Cash-flow based year-to-date central budget balance

Source: Ministry of Finance, ING
Ministry of Finance, ING

The government sees the coming months as being difficult, especially due to the continued lockdown impacting the real economy and support measures affecting both the revenue and the expenditure sides. The March deficit already included the newly introduced employer benefits, reduction of the social contribution tax and higher public wages (mainly due to the increased wages in healthcare).

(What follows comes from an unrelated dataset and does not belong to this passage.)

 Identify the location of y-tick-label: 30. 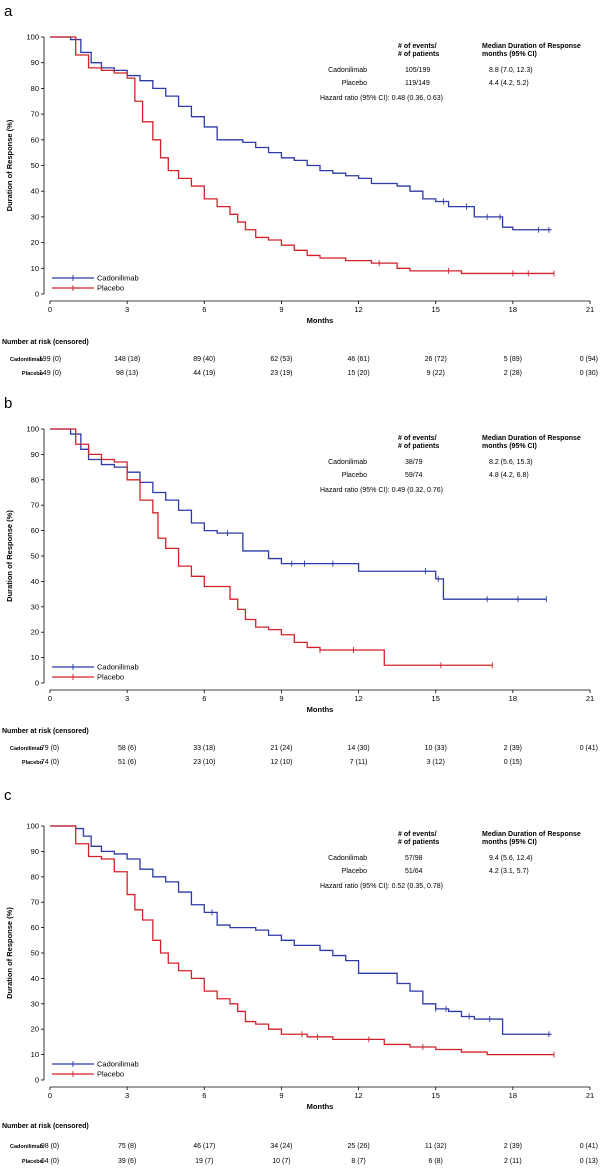
(35, 216).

As these will continue to affect the budget, the government sees the 6.5% deficit goal as being in jeopardy and parliament will debate and rewrite the 2021 budget, moving the deficit goal to 7.5% of GDP, according to Minister of Finance Mihály Varga.

On top of the Covid-19 related extraordinary measures, the government has continued with EU projects, financing these in advance. During the first three months of 2021, the government accumulated a HUF 465bn shortfall as revenues from Brussels (HUF 150.6bn) are well below the EU projects related budgetary spending (HUF 615.6bn). With a partial economic reopening in April and the earlier-than-usual transfer of family allowances (transferred late March due to the Easter holiday), we expect the budget to improve somewhat.

Financing plan 2021 and its fulfillment (as of end-March)

Source: Government Debt Management Agency, ING
Government Debt Management Agency, ING

When it comes to the risks, the soon-to-be raised deficit goal seems to be achievable, especially given that the government’s GDP and inflation projection is well below the market consensus, which poses a positive risk to budget execution. When it comes to deficit financing, the Debt Management Agency’s (ÁKK) statement said that it is somewhat ahead of the issuance plan (37% executed in 1Q21), while the liquidity reserves of the government amount to approximately 5.5% of GDP at the end of first quarter, which puts ÁKK in a comfortable position for the rest of the year.